United States District Court, N.D. Texas, Dallas Division
Dec 8, 2008
Civil Action No. 3:08-CV-0534-D (N.D. Tex. Dec. 8, 2008)

Opinion

Civil Action No. 3:08-CV-0534-D.

December 8, 2008


MEMORANDUM OPINION


Plaintiff Roger Nalls ("Nalls") brings this action under § 205(g) of the Social Security Act (the "Act"), 42 U.S.C. § 405(g), for judicial review of the final decision of the Commissioner of Social Security ("Commissioner") denying his application for a period of disability and disability insurance benefits under Title II of the Act. For the reasons that follow, the court vacates the Commissioner's decision and remands this case for further proceedings.

I

Nalls was born in 1950, is a veteran of the Vietnam War, and, although he did not complete high school, obtained his general equivalency degree. He has previously worked as an electrician, a correctional officer, and a correctional officer supervisor. Nalls applied for disability insurance benefits on July 8, 2005, alleging that he became disabled on May 7, 2005 due to Post Traumatic Stress Disorder ("PTSD"). The Commissioner denied Nalls's application initially and on reconsideration, and Nalls requested a hearing. At the hearing, the Administrative Law Judge ("ALJ") concluded that Nalls was not disabled. The ALJ found at step two of the five-step sequential process that Nalls's "anxiety related disorder" was a severe impairment. He found at step three that Nalls's impairments were not severe enough to meet or medically equal an impairment listed in 20 C.F.R. Part 404, Subpart P, Appendix 1. At step four, based on his finding that Nalls retained a residual functional capacity ("RFC") to perform a full range of light work, the ALJ concluded that Nalls was not disabled because he could perform his past relevant work as a correctional officer supervisor. Nalls sought review by the Appeals Council, which denied his request. The ALJ's decision thus became the final decision of the Commissioner. Nalls now seeks judicial review.

II

The court's review of the Commissioner's decision is limited to determining whether substantial evidence supports the decision and whether the Commissioner applied the proper legal standards to evaluate the evidence. Ripley v. Chater, 67 F.3d 552, 555 (5th Cir. 1995); Martinez v. Chater, 64 F.3d 172, 173 (5th Cir. 1995) (per curiam). "The Commissioner's decision is granted great deference and will not be disturbed unless the reviewing court cannot find substantial evidence in the record to support the Commissioner's decision or finds that the Commissioner made an error of law." Leggett v. Chater, 67 F.3d 558, 564 (5th Cir. 1995) (footnotes omitted).
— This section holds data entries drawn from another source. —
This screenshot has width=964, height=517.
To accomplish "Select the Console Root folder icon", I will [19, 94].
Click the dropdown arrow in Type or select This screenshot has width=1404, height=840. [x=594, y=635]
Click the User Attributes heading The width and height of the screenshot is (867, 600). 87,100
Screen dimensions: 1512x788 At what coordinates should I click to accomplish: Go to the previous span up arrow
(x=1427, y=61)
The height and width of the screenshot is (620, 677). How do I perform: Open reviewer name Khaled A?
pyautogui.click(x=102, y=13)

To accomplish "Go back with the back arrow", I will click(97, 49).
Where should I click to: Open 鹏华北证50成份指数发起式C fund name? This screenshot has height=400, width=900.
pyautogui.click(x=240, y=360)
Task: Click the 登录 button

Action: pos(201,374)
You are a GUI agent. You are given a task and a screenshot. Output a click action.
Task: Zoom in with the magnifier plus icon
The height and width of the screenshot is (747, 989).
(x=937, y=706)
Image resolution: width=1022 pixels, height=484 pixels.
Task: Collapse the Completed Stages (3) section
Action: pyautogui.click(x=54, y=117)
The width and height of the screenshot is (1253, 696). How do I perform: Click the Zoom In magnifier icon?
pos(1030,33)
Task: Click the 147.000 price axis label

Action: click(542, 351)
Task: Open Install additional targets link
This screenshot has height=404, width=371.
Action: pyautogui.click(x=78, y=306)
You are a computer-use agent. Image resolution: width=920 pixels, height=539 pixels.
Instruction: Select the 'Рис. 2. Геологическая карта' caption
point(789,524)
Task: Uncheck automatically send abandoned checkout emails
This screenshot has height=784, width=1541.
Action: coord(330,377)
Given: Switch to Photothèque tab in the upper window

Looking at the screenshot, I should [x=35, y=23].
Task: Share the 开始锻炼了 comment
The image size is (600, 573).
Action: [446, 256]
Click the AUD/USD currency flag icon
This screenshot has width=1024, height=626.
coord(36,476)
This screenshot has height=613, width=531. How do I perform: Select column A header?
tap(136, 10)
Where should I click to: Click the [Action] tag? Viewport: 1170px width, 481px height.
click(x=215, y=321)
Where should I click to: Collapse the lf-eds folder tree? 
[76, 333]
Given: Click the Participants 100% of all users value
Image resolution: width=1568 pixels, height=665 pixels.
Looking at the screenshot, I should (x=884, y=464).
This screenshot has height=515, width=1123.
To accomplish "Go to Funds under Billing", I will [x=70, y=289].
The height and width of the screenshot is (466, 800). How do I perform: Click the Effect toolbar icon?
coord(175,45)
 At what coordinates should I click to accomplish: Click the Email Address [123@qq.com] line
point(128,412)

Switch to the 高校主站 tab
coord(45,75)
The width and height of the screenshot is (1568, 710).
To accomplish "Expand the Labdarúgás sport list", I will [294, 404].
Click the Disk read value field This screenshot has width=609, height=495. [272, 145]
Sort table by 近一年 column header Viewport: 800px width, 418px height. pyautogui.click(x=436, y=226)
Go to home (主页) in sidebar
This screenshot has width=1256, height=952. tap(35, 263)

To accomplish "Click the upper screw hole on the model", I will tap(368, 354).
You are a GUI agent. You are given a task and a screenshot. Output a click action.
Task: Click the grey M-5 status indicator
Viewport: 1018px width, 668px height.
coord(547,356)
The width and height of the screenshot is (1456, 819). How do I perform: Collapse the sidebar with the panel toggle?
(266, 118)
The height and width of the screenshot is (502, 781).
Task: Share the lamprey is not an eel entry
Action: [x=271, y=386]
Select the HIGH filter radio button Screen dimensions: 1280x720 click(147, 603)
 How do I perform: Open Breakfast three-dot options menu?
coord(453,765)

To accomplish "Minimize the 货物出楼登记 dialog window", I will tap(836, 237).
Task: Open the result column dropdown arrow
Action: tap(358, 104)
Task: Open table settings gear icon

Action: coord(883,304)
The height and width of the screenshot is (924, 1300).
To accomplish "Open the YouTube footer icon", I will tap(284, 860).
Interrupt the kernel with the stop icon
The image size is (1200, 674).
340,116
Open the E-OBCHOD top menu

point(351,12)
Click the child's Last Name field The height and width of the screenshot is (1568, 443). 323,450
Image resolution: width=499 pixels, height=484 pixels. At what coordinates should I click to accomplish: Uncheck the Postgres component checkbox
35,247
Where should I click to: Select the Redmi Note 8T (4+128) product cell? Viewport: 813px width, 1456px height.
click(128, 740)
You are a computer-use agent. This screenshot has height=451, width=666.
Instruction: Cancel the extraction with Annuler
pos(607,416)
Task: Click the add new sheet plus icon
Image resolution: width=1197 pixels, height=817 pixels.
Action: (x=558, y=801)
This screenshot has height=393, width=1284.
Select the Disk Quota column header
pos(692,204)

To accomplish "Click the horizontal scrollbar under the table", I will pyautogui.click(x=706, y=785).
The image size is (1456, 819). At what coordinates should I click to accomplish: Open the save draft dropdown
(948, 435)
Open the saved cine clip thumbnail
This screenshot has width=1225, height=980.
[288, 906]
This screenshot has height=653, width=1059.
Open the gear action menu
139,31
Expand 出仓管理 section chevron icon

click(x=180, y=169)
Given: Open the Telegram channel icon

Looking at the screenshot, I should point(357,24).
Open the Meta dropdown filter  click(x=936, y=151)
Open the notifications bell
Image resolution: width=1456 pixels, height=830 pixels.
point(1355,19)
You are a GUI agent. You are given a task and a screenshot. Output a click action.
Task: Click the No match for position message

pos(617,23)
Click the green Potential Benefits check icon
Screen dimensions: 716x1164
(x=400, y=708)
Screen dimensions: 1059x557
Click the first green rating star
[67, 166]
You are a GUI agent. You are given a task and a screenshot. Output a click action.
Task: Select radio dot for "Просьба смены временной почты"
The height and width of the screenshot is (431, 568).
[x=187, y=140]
"The court may not reweigh the evidence or try the issues de novo or substitute its judgment for that of the [Commissioner]." Kane v. Heckler, 731 F.2d 1216, 1219 (5th Cir. 1984). "If the Commissioner's findings are supported by substantial evidence, then the findings are conclusive and the Commissioner's decision must be affirmed." Martinez, 64 F.3d at 173. "Substantial evidence is `such relevant evidence as a reasonable mind might accept as adequate to support a conclusion.'" Greenspan v. Shalala, 38 F.3d 232, 236 (5th Cir. 1994) (quoting Richardson v. Perales, 402 U.S. 389, 401 (1971)). "It is more than a mere scintilla, and less than a preponderance." Spellman v. Shalala, 1 F.3d 357, 360 (5th Cir. 1993) (citing Moore v. Sullivan, 919 F.2d 901, 904 (5th Cir. 1990) (per curiam)). "To make a finding of `no substantial evidence,' [the court] must conclude that there is a `conspicuous absence of credible choices' or `no contrary medical evidence.'" Dellolio v. Heckler, 705 F.2d 123, 125 (5th Cir. 1983). Even if the court should determine that the evidence preponderates in the claimant's favor, the court must still affirm the Commissioner's findings if there is substantial evidence to support these findings. See Carry v. Heckler, 750 F.2d 479, 482 (5th Cir. 1985). The resolution of conflicting evidence is for the Commissioner rather than for this court. See Patton v. Schweiker, 697 F.2d 590, 592 (5th Cir. 1983) (per curiam).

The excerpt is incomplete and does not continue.